Team Astromega was a racing team from Belgium, headquartered in Heist-op-den-Berg and created in 1995 by Mikke Van Hool. The team competed in A1 Grand Prix and Formula Renault 1.6 Belgium.

History
Team Astromega was created in 1995 by Belgian International Formula 3000 driver Mikke Van Hool, who wanted to drive in his own team. Since 1996, Sam Boyle has been the team manager.

In 2003, Werner Gillis, an expert in financial management, became co-team owner. The same year, Robby Arnott joined the team as chief engineer after working with DAMS racing team.

In 2003, a Belgian Formula Renault 1.6 championship was created and Astromega was selected to organise the technical assistance for the series rookie test with assistance of two drivers from normal and Indoor Karting. Later, in the 2006 championship, Astromega ran a car with British driver Craig Dolby who became champion. In 2007, Briton Jack Piper and Latvian Karlīne Štāla (who became the first ever woman to win a single seaters championship), were the team drivers.

_Stated goal 1_
Copy the Team Astromega passage word for word, from "Team Astromega was a" up to and including "DAMS racing team.".
_Stated goal 2_
According to the Team Astromega passage, why did Mikke Van Hool create the team?
You won't need the entries that follow.

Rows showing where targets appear
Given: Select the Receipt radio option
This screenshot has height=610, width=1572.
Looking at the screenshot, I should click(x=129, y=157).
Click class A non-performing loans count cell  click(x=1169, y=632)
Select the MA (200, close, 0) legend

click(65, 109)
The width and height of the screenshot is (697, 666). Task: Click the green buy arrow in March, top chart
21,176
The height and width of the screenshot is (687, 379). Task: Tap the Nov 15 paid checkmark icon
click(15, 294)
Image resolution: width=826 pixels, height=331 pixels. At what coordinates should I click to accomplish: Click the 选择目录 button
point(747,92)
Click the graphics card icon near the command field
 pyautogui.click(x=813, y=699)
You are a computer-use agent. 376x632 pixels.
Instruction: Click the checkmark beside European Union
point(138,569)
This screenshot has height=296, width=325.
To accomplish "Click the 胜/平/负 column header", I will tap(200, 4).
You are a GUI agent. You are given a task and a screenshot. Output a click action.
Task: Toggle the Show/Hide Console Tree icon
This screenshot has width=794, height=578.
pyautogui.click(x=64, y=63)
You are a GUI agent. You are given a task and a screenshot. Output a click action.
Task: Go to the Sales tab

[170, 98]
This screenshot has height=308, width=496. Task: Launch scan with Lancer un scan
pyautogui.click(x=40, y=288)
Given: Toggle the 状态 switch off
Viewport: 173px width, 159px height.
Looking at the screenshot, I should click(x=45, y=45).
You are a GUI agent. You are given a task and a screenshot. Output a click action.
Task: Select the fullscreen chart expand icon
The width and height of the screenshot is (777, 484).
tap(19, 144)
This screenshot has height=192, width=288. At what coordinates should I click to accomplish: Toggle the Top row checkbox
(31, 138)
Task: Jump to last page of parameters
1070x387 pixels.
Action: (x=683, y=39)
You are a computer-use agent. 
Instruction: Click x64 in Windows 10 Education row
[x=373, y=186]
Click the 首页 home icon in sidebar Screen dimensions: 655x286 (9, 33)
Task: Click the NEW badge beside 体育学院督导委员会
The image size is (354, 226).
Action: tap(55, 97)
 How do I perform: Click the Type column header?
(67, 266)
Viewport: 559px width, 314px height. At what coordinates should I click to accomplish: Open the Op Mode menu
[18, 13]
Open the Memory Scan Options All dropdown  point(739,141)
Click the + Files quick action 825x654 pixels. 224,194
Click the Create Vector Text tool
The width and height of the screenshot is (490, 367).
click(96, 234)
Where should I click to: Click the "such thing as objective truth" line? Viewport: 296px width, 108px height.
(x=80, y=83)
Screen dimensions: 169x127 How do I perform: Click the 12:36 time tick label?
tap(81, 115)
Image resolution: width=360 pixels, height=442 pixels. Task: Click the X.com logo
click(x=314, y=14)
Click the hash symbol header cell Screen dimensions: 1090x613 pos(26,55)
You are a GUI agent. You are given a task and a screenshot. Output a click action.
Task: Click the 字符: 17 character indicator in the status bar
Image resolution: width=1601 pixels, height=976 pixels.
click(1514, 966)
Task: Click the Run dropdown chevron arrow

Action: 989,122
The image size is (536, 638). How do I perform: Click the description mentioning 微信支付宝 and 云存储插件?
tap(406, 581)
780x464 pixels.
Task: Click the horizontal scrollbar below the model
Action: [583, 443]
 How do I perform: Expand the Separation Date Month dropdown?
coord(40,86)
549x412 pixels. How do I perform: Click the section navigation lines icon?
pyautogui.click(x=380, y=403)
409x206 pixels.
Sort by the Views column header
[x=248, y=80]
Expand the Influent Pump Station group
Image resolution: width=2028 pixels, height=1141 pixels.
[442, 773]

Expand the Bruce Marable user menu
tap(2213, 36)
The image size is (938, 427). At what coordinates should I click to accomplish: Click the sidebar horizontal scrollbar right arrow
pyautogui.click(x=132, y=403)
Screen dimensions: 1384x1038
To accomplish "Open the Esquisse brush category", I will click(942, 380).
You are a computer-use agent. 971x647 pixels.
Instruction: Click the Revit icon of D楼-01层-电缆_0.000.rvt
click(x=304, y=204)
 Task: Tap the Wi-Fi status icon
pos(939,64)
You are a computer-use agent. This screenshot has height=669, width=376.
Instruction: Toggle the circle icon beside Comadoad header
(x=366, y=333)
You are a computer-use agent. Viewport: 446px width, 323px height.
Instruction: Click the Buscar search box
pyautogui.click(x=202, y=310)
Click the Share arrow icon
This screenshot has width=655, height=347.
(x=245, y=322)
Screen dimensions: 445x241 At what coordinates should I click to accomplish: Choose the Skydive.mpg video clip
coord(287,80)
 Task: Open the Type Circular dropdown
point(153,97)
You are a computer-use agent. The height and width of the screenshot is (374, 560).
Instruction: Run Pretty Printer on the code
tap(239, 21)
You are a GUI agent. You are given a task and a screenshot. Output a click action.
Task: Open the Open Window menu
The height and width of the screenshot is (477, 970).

_Written solution 1_
Team Astromega was a racing team from Belgium, headquartered in Heist-op-den-Berg and created in 1995 by Mikke Van Hool. The team competed in A1 Grand Prix and Formula Renault 1.6 Belgium.

History
Team Astromega was created in 1995 by Belgian International Formula 3000 driver Mikke Van Hool, who wanted to drive in his own team. Since 1996, Sam Boyle has been the team manager.

In 2003, Werner Gillis, an expert in financial management, became co-team owner. The same year, Robby Arnott joined the team as chief engineer after working with DAMS racing team.

_Written solution 2_
Mikke Van Hool created Team Astromega in 1995 because he wanted to drive in his own team.